YOUR OBJECTIVE
With both ends included, repeat exactly the lines of the entries below from the one containing "Viewport: 592px width, 412px" down to the one containing "This screenshot has width=600, height=595.", and no others.

INFORMATION SHOWN
BEGIN
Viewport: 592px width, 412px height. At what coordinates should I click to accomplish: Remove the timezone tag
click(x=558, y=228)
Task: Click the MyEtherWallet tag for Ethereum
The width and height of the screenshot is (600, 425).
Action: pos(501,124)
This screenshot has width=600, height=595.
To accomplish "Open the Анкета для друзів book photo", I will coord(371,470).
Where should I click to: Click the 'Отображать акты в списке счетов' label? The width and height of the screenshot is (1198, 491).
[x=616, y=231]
END
BEGIN
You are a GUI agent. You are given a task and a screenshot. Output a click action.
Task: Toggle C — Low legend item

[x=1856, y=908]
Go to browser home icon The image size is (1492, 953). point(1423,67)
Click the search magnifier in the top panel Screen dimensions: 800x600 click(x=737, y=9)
END
WRITTEN SOLUTION
Viewport: 592px width, 412px height. At what coordinates should I click to accomplish: Remove the timezone tag
click(x=558, y=228)
Task: Click the MyEtherWallet tag for Ethereum
The width and height of the screenshot is (600, 425).
Action: pos(501,124)
This screenshot has width=600, height=595.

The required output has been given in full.